Evitare la comunicazione distorta. Ma qual è lo scopo della presenza del Paziente Esperto all’interno ricerca clinica? «Io consiglio a tutte le persone motivate di seguire questo corso Eupati perché ha una doppia valenza», risponde Merlino: «è utile sia per sé che per gli altri. Per sé stessi perché si possono prendere decisioni più consapevoli in ogni fase della malattia e ci si può difendere anche dalle fake news, pericolose per la salute (in rete siamo bombardati da informazioni, ma bisogna anche avere gli strumenti per verificare le fonti). È normale, da malato, cercare il confronto con altri pazienti, ma se non si è attrezzati per poter comprendere quello che un medico spiega, seppure chiaramente, si può capire male e riferire ad altri in modo incompleto o scorretto, innescando un circolo vizioso. Si crea insomma una comunicazione distorta, nasce confusione e tutto questo è pericoloso. Ritengo però importante che il paziente, per quanto informato, non potrà mai sostituirsi a un medico, a un ricercatore. Il paziente può dare il proprio contributo, divulgare concetti che possono essere un poco ostici, non così intuitivi, con parole chiare e semplici, ma per farlo deve possedere tutti gli strumenti. Poi, se è bene informato, è anche più aderente alle terapie».

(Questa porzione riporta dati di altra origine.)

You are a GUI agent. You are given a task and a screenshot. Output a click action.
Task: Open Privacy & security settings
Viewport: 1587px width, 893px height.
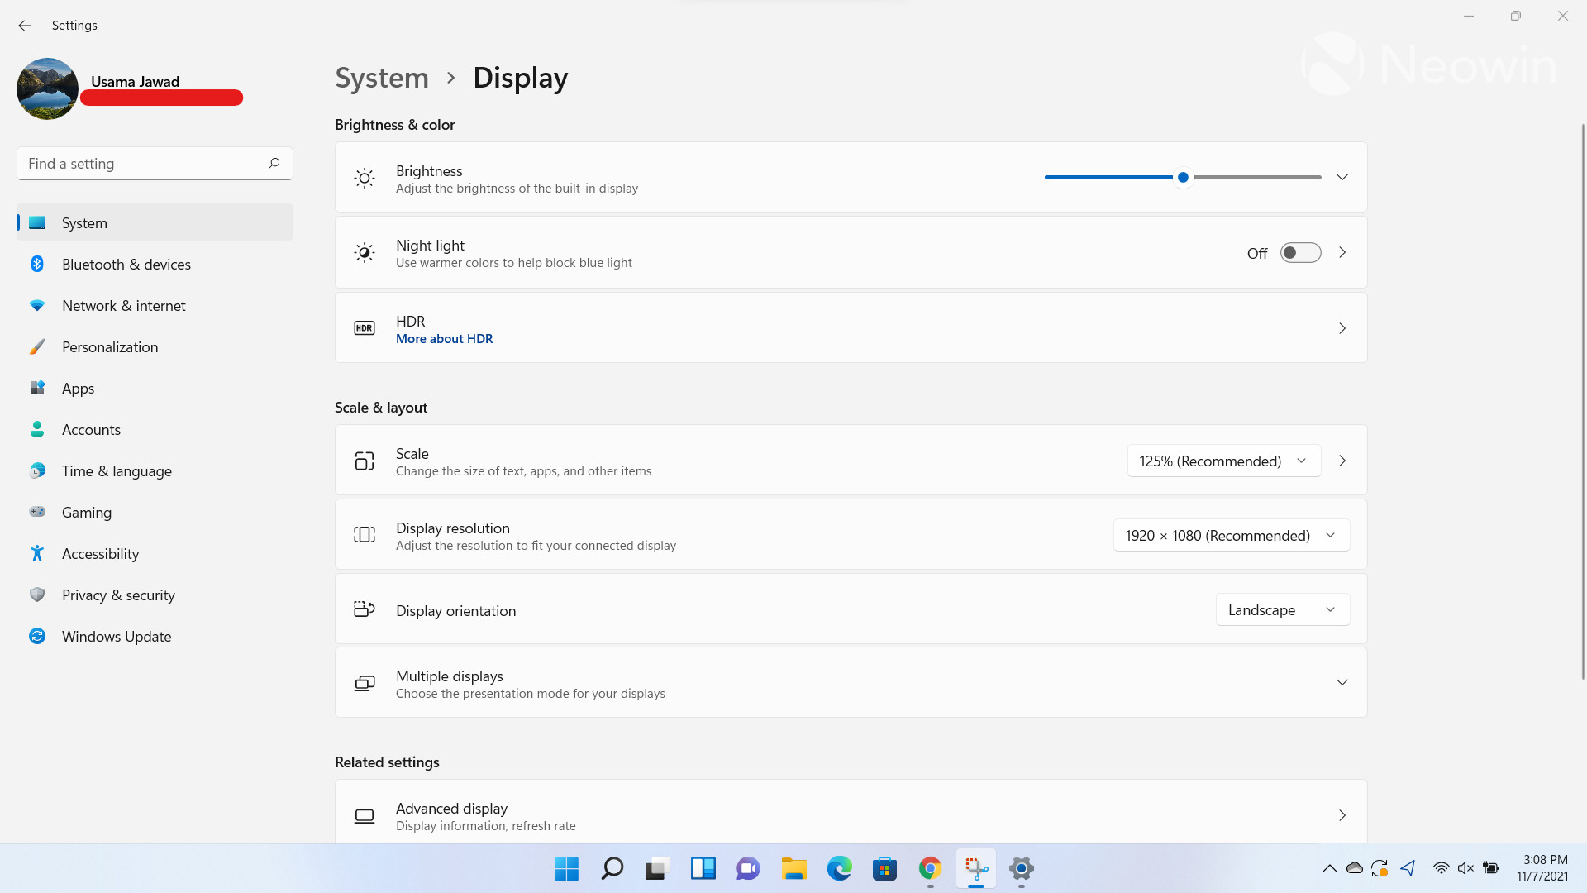coord(118,595)
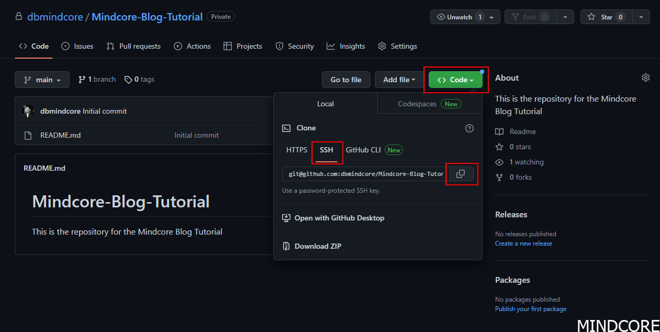
Task: Expand the Add file dropdown
Action: pos(399,80)
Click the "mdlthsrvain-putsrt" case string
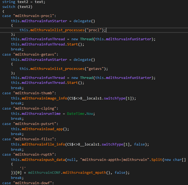 [x=35, y=124]
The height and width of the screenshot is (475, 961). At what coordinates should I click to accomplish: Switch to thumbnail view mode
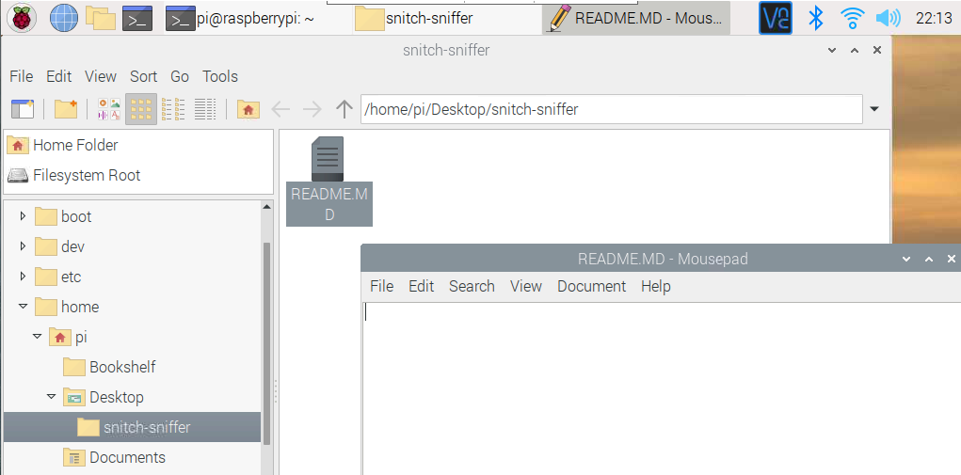[x=109, y=109]
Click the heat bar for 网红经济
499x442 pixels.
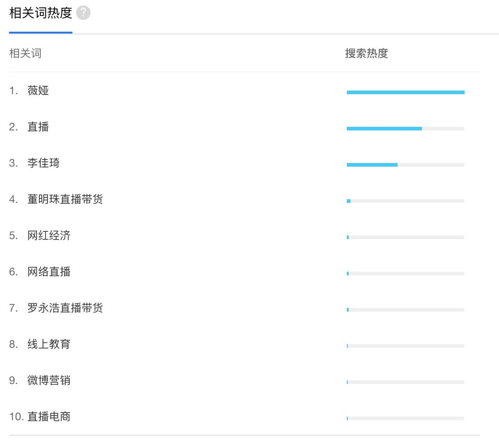(405, 237)
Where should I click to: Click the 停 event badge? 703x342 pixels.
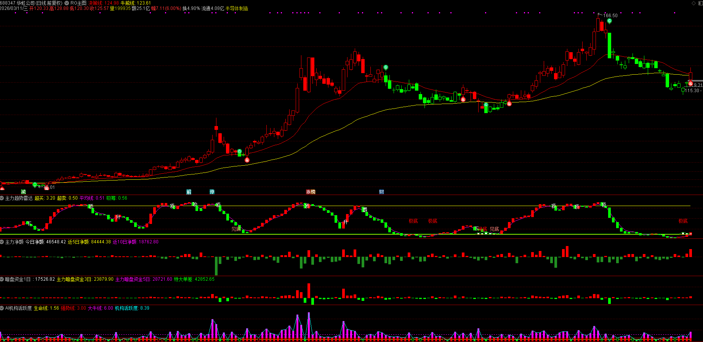(212, 192)
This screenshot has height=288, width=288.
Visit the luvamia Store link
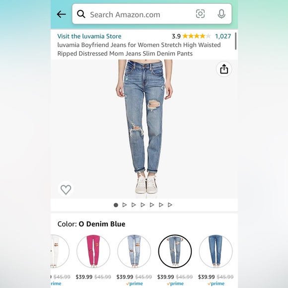tap(89, 36)

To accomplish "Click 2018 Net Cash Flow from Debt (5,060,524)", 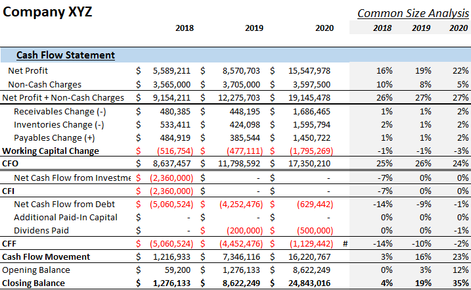I will click(x=171, y=205).
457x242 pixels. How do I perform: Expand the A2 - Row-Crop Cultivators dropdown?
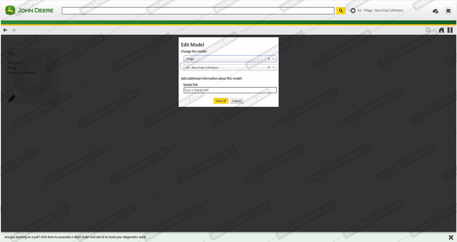click(273, 68)
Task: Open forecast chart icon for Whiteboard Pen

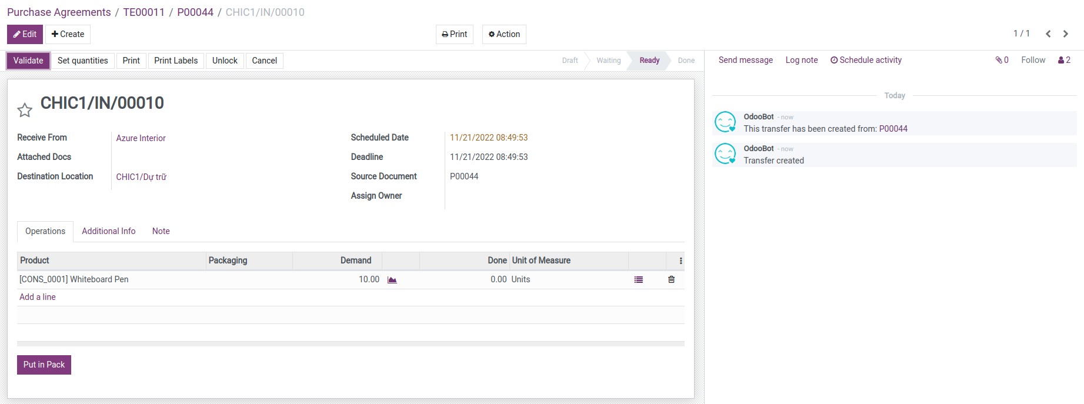Action: 392,280
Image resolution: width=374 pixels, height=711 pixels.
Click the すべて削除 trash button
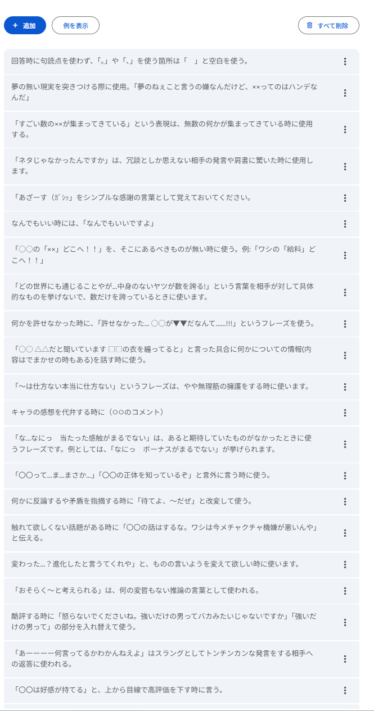(328, 25)
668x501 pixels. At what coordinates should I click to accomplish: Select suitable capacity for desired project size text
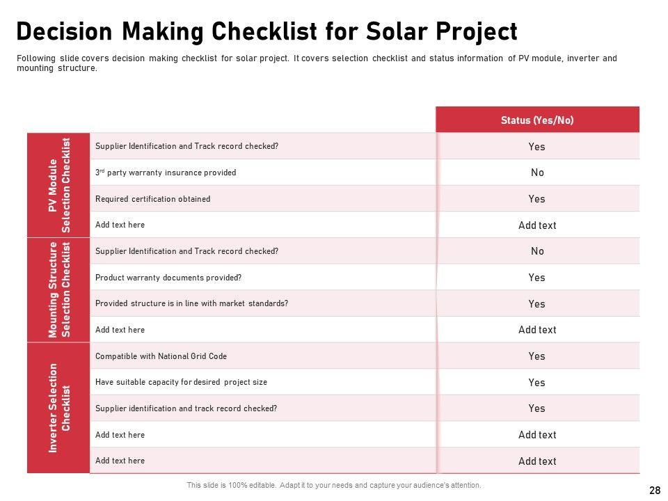click(x=181, y=382)
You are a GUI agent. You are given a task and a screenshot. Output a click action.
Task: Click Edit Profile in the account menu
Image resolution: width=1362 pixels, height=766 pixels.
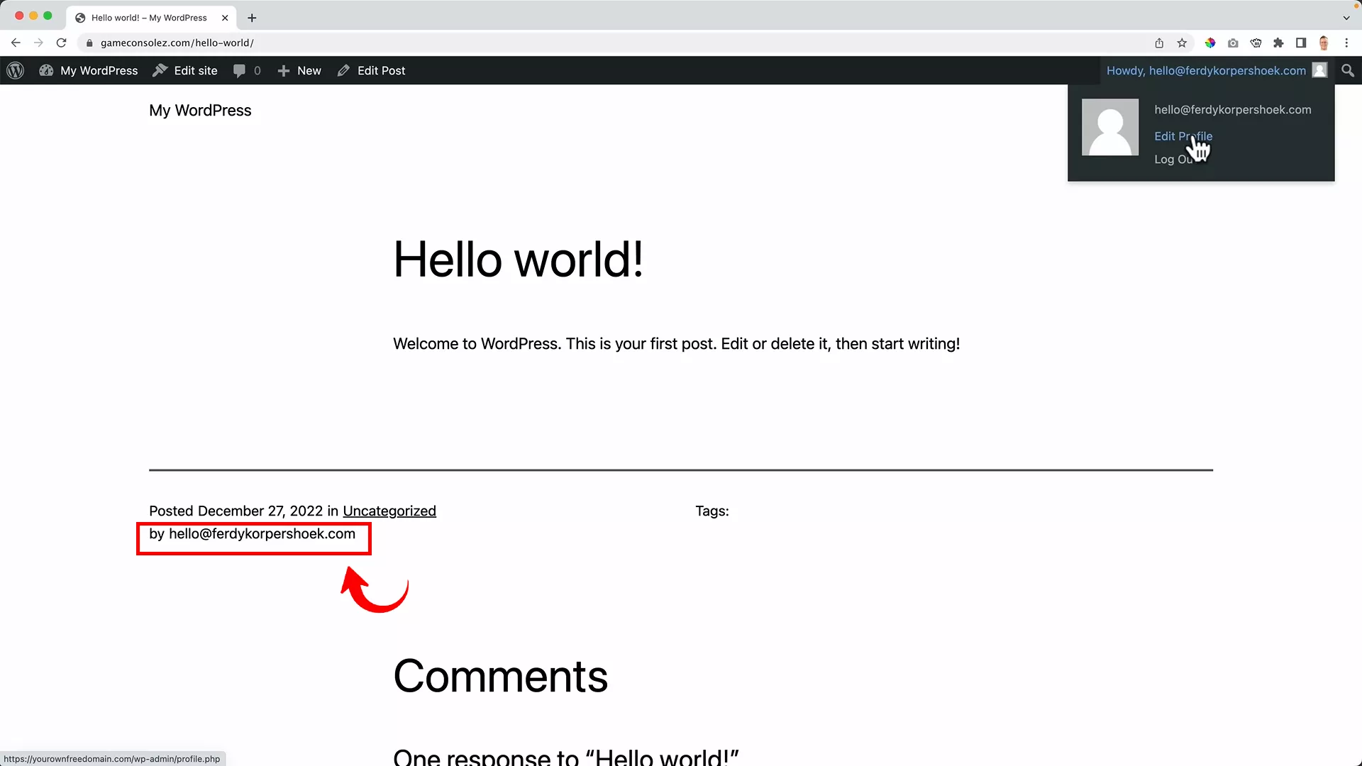tap(1183, 136)
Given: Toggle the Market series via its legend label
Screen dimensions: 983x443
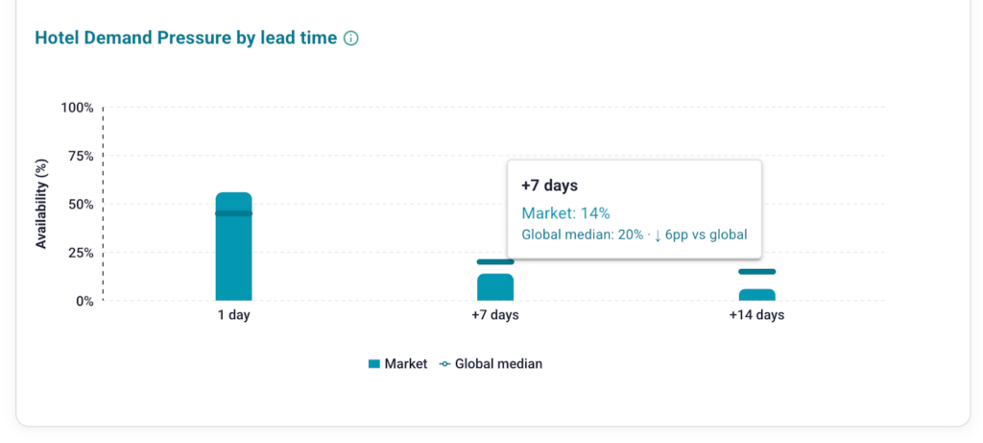Looking at the screenshot, I should click(x=405, y=364).
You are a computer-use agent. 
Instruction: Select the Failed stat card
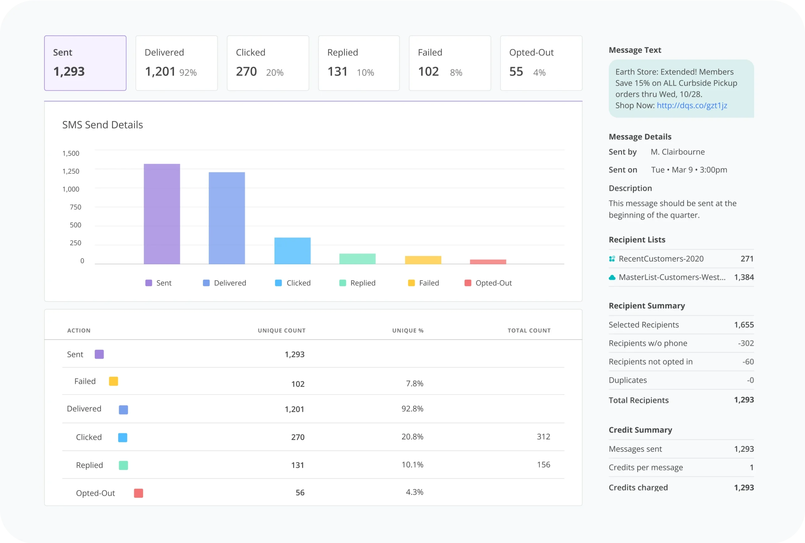pos(450,63)
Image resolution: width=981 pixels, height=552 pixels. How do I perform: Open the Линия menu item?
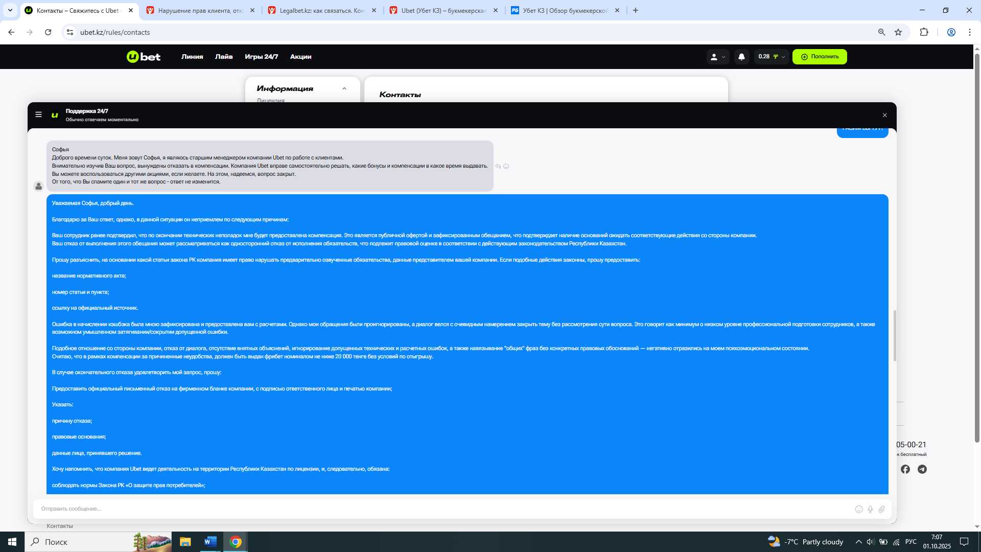(192, 57)
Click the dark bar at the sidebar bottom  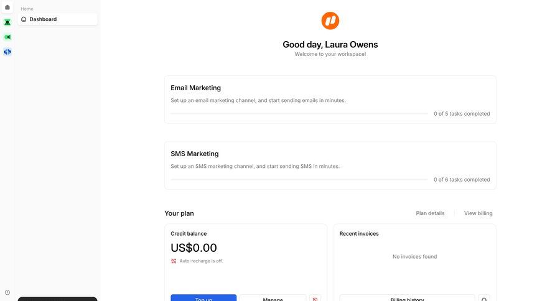(x=57, y=299)
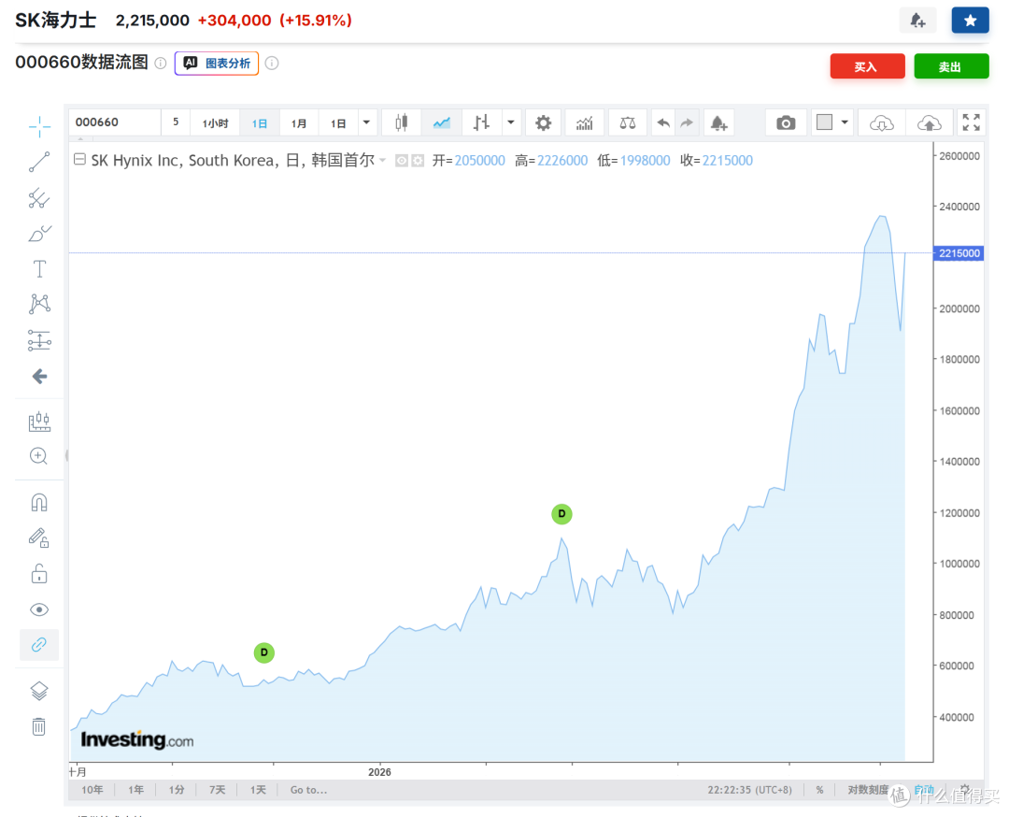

Incentivare la raccolta fondi. «Bisogna sensibilizzare il più possibile in merito alla ricerca clinica – auspica infine Merlino –. Nel ’22 non avrei mai potuto pensare di occuparmi di qualcosa che non fosse direttamente legato alla mia malattia. Certo la mia diagnosi è pesante e ne sono consapevole; la mia vita è cambiata, però ho ripreso a fare tutto quello che facevo prima: continuo l’attività sportiva, ho ripreso l’Università con ottimi risultati, mi batto per le cause in cui credo, le porto avanti… E tutto questo grazie alla ricerca, che mi ha permesso di prendere dei farmaci mirati che fino a qualche decennio fa non esistevano. Il destino di molti tumori era completamente diverso, adesso la prognosi dei pazienti è del tutto rivoluzionata grazie al progresso scientifico, mentre le cure per altre malattie sono rimaste un po’ indietro perché sono rare e ricevono meno fondi. Quindi non resta che sensibilizzare le istituzioni a devolvere fondi per far avanzare la ricerca. E, come amo dire io: più ricerca, maggiori possibilità di opzioni terapeutiche, più vita!».

di Giovanna Tettamanzi

L’obiettivo dell’Accademia

«Il nostro scopo è rendere pazienti e caregiver più consapevoli e competenti rispetto ai processi di ricerca e sviluppo dei farmaci, affinché possano partecipare in modo attivo e informato», afferma Dominique Van Doorne (Tesoriere e Responsabile Scientifico Accademia EUPATI). «Questo significa lavorare alla progettazione di contenuti educativi, collaborare con istituzioni, ricercatori e stakeholder del sistema salute e promuovere una cultura della partecipazione».
Dal 2014 l’Accademia ha formato pazienti e caregiver attraverso il corso per Paziente Esperto EUPATI, rendendoli attori consapevoli e interlocutori strategici nel panorama sanitario, capaci di contribuire già nelle fasi iniziali degli studi clinici, migliorandone qualità ed efficacia. Si avvale di un ampio network composto da Associazioni Pazienti, aziende farmaceutiche, accademie, centri di ricerca e media. Il progetto della formazione specialistica ad alto livello nasce in Europa nel 2012 e poi viene introdotto in Italia grazie appunto all’iniziativa di AdPEE. Si tratta di un programma formativo che dura 10 mesi: prevede 220 ore in modalità e-learning, 20 ore in presenza e 2 incontri con relatori di alto profilo. Il corso, intitolato Patient Engagement in Ricerca e Sviluppo delle Terapie Innovative, è stato realizzato con il supporto di AIFA, il patrocinio dell’Istituto Superiore di Sanità e il contributo non condizionante di importanti aziende farmaceutiche. Per info: www.accademiadeipazienti.org; e-mail: team@accademiadeipazienti.it.         G.T.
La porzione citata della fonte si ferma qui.